From the very beginning Anderson portrays this tension as a clash between conformity and fundamentalism on one hand and exploration and open-mindedness on the other. Mark feels the pressure of the close knit church community; the pressure to conform to the spiritual and social values preached to him in church and at home. But as he grows older he also feels the pressure of his peers and of the larger world. He wants to listen to popular music, he becomes interested in girls, he wants to be like everyone else. As a teenager this means rock music, parties, alcohol, and sex. His parents are a sort of pivot point: evangelical but liberal, concerned about the impact of culture but unwilling to enforce strict rules, not interested in “jazzy music” but not paranoid about it either. They are at the center of a dichotomy Anderson highlights between those who are “of the world” and those who are not.
Mark loves his parents and wants to please them but is ultimately unable to resist the attractions of the world. In fact, he increasingly feels that being “in and of the world” is what makes him happy. He moves from talking his mom into allowing him to buy a relatively harmless Glen Campbell album for show and tell at school to having a huge collection of rock music and going to concerts. He alternates between guilt and spiritual re-dedication at summer church camp and sex with his girlfriend and getting drunk at parties.
The Evangelical backdrop to this story gives it its unique flavor. Obviously coming of age stories are nothing new but Anderson’s unique voice comes from his place in the evangelical culture and his eventual antagonism to it. His reflections are almost sociological. He tries to look back and understand what made these people tick, what was driving their actions and feelings, and how he reacted and interacted with them.
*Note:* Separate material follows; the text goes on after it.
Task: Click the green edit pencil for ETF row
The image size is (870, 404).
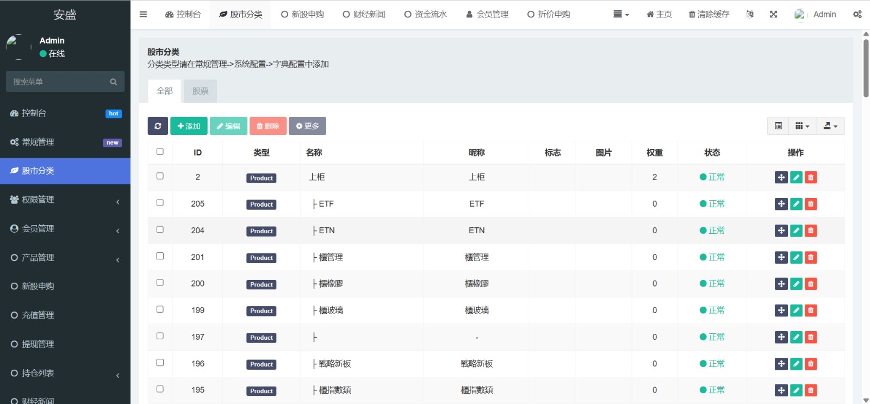Action: coord(796,204)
Why did he end up where he did?
I will admit that I found the story interesting yet frustrating. Perhaps this is because I grew up in a similar environment and experienced many of the same tensions but came to a different conclusion spiritually (if not always behaviorally). Still, I believe that the writing is strong enough and the story universal enough to be attractive to people no matter what their background. As I noted above, the story has sociological value because its insight into the people, issues, and ideas of the period. It is a sort of literary version of history from the ground up.
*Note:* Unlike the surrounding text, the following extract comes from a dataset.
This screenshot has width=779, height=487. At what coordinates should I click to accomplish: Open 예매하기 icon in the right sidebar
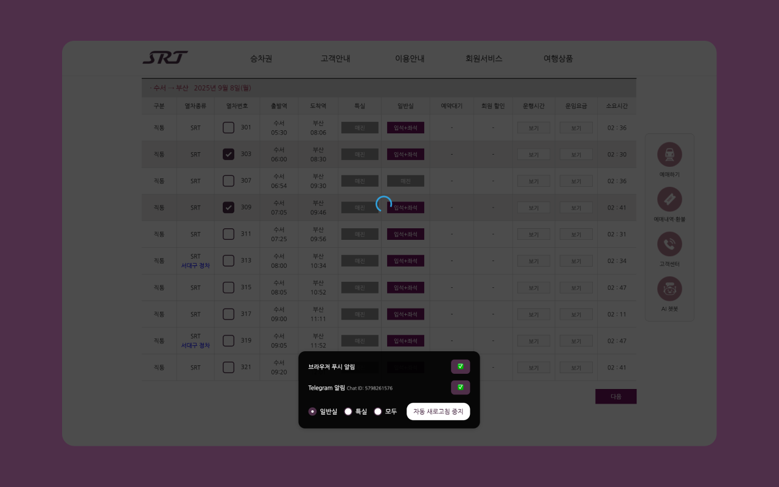point(669,154)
The weakness, in my mind, is its lack of strong conclusions. Anderson does a good job of describing the emotions he felt and their impact on his life but offers little in the way of conclusions. He rejected the faith of his parents but seems not to have replaced it with anything. He feels comfortable pointing out the hypocrisy and rudeness of fundamentalism but fails to explain the ugly debauchery and violence often connected to rock and roll. In other words, he really doesn’t offer any criteria for judging what is right and wrong, good or bad, ugly or beautiful except his own emotions. The story descibes his changing actions and his feelings but not any real coherant decision making process.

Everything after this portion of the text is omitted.